Inflammatory diseases that occur in the pharynx and involving both the adenoids and tonsils are important
not only for being very frequent, but also because they often require minor surgery for their resolution. These
structures have immunological functions leading to production of antibodies, and work in the local immunity
of the pharynx and protection of the entire body. The most common etiologic agent of sore throats is
Streptococcus pyogenes, an important pathogen of the beta-hemolytic group A which causes streptococcal
pharyngitis. The emergence of antibiotic-resistant bacterial strains and the poor penetration of chemical
antibiotics in bacterial biofilms raise the need for safe and effective options of antimicrobial treatment. The
application of bacteriophages (or cocktails therefrom) has been proposed as an alternative (or complement)

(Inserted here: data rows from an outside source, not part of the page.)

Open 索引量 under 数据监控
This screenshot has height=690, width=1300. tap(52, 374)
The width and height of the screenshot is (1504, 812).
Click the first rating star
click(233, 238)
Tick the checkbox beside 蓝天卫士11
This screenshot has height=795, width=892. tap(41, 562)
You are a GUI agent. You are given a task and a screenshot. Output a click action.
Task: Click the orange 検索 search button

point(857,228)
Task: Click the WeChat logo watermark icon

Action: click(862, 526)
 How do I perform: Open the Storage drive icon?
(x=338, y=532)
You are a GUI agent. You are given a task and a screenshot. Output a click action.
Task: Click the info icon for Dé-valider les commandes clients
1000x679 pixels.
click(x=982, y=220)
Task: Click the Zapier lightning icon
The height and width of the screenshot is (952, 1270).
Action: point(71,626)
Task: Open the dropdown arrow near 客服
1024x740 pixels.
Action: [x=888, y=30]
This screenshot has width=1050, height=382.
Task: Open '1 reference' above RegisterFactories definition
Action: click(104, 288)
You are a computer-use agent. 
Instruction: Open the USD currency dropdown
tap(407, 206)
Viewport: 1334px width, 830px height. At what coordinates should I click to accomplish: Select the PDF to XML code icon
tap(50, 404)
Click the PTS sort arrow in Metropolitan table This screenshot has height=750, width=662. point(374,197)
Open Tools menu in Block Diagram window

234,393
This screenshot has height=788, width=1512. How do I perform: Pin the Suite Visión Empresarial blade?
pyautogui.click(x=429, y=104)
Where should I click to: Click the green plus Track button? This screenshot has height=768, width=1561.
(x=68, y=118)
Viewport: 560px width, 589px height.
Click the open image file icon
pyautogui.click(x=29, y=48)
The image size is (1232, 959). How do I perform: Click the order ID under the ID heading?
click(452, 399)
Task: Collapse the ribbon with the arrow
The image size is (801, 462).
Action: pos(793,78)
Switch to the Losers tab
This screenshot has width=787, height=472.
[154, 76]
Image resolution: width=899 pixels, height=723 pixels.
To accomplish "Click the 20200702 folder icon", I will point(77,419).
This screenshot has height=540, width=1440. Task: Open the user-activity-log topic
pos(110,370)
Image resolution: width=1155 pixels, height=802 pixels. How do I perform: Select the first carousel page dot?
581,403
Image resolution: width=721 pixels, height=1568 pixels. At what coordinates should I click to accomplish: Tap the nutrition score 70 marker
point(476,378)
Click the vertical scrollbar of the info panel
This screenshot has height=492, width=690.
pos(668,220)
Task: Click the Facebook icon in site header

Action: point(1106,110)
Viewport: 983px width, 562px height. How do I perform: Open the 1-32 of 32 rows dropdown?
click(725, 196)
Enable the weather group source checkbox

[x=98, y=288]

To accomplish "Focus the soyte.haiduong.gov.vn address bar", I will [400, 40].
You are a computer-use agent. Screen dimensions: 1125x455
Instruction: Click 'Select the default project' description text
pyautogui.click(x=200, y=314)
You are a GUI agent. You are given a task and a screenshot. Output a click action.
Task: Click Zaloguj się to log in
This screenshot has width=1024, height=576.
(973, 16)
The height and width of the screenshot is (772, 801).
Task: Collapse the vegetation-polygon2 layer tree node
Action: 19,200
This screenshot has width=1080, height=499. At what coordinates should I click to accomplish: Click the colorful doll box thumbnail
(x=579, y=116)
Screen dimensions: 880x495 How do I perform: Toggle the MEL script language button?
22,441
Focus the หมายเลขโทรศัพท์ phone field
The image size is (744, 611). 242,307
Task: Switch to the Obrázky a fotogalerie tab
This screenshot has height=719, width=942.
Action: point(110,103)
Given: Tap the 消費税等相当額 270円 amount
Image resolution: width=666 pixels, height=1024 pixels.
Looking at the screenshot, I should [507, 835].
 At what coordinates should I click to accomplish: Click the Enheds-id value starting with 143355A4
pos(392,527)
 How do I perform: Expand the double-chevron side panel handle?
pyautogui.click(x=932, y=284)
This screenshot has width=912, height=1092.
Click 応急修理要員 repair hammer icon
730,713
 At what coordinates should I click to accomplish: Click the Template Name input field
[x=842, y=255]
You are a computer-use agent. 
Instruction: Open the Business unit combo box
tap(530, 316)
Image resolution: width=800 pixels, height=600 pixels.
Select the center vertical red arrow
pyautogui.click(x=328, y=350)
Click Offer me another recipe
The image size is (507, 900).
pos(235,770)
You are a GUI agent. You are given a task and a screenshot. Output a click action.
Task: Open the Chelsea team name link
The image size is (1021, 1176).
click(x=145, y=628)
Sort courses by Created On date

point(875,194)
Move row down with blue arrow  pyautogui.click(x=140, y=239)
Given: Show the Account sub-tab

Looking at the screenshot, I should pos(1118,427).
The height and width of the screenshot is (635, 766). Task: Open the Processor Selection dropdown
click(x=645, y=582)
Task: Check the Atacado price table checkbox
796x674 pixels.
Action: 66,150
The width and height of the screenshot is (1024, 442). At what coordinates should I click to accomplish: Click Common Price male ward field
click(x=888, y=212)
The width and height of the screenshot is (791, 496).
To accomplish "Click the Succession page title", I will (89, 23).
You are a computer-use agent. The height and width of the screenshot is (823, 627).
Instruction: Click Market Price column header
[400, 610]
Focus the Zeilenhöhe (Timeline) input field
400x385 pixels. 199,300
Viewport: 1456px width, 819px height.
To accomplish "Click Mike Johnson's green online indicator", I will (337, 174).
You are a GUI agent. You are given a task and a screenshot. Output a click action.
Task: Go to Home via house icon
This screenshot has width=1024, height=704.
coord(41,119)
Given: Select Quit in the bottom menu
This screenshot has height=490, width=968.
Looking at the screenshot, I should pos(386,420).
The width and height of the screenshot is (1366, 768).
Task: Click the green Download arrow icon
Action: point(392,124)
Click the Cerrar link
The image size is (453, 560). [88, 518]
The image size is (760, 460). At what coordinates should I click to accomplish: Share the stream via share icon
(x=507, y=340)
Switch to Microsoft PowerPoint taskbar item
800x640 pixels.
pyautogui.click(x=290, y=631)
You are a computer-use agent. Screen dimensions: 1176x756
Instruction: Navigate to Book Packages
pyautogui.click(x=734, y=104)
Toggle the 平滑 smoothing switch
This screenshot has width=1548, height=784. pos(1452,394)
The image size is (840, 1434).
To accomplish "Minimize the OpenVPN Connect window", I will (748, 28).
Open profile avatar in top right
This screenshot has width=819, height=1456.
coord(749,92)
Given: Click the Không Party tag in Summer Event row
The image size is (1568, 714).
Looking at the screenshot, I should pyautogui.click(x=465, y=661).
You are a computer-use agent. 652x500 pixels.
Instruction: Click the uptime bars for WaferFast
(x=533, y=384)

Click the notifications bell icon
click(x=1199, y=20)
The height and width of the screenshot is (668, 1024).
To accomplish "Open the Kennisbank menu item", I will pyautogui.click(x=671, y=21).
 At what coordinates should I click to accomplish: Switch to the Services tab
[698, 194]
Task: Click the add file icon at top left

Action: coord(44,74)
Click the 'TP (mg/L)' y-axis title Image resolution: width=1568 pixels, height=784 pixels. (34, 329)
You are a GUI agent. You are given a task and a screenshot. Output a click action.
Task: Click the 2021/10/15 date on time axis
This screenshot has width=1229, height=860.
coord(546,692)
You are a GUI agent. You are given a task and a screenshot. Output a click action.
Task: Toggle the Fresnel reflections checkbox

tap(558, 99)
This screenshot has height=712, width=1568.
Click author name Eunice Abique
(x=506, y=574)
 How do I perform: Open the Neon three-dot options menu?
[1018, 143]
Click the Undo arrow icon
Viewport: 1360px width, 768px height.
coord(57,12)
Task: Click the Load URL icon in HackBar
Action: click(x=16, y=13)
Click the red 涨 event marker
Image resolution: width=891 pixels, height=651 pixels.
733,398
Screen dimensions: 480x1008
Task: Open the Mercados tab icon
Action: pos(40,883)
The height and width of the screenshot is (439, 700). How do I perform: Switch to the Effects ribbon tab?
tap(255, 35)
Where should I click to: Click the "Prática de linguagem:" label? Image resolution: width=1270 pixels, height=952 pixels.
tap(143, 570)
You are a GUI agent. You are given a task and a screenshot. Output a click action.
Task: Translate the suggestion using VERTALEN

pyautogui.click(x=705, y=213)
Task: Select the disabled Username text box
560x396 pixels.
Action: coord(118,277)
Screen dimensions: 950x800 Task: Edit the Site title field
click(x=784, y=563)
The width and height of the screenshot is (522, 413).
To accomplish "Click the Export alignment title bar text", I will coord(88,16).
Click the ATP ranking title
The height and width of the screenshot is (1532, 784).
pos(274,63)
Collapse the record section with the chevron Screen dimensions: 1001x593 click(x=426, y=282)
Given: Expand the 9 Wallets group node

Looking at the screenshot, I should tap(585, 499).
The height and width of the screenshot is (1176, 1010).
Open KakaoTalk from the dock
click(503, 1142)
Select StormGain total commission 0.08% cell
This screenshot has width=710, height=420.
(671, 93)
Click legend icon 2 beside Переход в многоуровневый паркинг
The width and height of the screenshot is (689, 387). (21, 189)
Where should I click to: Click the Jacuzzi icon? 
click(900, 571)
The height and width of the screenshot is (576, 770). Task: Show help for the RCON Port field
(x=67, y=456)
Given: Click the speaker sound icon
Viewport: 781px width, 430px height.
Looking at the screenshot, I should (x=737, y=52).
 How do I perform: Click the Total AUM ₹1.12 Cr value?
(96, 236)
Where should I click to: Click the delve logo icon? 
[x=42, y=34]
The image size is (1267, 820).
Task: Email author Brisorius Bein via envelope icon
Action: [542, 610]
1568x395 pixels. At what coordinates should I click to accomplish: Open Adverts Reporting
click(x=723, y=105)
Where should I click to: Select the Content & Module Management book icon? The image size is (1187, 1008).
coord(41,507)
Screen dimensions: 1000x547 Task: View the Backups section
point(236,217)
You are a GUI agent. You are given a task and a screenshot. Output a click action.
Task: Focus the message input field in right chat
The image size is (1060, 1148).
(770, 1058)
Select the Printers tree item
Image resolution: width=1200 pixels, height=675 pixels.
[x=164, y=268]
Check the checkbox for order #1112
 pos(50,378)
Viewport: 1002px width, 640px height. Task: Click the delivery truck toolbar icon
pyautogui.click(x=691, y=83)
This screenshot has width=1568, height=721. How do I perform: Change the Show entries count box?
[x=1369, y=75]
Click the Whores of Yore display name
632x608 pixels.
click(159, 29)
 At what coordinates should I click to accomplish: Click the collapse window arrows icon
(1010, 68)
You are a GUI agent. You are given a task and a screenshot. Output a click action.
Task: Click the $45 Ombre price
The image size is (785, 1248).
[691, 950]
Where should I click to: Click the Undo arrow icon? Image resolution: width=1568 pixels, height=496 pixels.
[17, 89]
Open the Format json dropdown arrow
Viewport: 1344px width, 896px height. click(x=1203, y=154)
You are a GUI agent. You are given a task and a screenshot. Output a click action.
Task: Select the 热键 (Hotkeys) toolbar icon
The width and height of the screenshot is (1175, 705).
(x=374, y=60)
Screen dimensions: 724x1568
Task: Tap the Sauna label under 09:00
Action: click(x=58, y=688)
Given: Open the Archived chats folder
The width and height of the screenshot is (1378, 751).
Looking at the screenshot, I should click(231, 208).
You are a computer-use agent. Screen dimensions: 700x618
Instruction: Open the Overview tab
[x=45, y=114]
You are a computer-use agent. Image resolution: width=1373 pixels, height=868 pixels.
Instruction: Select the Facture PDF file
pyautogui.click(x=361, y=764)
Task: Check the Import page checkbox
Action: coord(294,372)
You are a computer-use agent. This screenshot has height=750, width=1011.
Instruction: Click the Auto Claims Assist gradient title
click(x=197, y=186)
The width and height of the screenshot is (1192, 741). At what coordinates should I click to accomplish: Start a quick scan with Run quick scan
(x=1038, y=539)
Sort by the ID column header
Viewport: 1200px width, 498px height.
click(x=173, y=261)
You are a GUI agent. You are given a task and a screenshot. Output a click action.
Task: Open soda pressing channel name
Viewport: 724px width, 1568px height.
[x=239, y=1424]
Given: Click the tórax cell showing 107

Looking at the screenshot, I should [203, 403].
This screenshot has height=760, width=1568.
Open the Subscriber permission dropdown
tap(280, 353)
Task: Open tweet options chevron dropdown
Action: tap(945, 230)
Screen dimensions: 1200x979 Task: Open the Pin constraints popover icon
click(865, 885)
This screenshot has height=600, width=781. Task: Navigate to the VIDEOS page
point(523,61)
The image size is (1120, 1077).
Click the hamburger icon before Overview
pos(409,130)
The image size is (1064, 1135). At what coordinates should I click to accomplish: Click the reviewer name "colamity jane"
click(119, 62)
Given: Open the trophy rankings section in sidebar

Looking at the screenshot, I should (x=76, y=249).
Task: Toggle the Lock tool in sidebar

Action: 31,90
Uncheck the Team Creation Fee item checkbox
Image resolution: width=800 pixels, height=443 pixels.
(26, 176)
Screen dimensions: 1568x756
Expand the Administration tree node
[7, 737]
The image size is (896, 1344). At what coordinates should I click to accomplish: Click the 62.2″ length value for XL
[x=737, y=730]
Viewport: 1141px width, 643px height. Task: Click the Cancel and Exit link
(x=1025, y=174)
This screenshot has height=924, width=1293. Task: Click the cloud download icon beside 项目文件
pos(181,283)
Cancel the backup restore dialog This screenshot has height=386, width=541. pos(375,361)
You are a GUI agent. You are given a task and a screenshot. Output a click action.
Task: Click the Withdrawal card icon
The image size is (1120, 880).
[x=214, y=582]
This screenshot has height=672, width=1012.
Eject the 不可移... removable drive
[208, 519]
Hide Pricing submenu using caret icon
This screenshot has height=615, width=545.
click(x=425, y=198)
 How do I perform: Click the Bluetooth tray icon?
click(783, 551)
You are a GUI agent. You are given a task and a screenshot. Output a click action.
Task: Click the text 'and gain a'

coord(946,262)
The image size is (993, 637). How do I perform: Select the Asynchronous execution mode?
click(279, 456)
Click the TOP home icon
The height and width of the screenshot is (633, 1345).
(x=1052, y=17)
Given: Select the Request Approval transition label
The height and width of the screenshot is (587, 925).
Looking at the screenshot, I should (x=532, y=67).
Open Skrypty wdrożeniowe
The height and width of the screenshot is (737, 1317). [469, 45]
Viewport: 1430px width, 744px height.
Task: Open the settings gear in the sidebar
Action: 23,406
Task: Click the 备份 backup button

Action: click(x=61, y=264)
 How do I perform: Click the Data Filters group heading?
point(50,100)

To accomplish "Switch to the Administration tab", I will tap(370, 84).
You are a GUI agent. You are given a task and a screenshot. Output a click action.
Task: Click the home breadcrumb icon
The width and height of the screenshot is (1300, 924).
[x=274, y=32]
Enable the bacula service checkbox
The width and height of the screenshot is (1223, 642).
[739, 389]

to conventional chemical antibiotics, allowing the release of natural predators of bacteria directly on these
biofilms. The major advantage of bacteriophage-based antibiotherapy relative to its conventional chemical
counterpart is that bacteriophages replicate at the site of infection, being available in abundance where they
are needed the most. When compared with chemical antibiotics, bacteriophages have other important
advantages: (i) strong tissue permeability, (ii) bacteriophage concentration remains high at the focus of
infection, continuously increasing with bacterial (host) presence, (iii) elimination of the focus of infection
occurs only after eradication of the host bacterium, (iv) bacteriophages are fully compatible with antibiotics
and may act synergistically, (v) they are specific against the target bacteria, (vi) have a superior ability to
penetrate bacterial biofilms, inducing production of enzymes that hydrolyze the biofilm polymeric matrix, (vii)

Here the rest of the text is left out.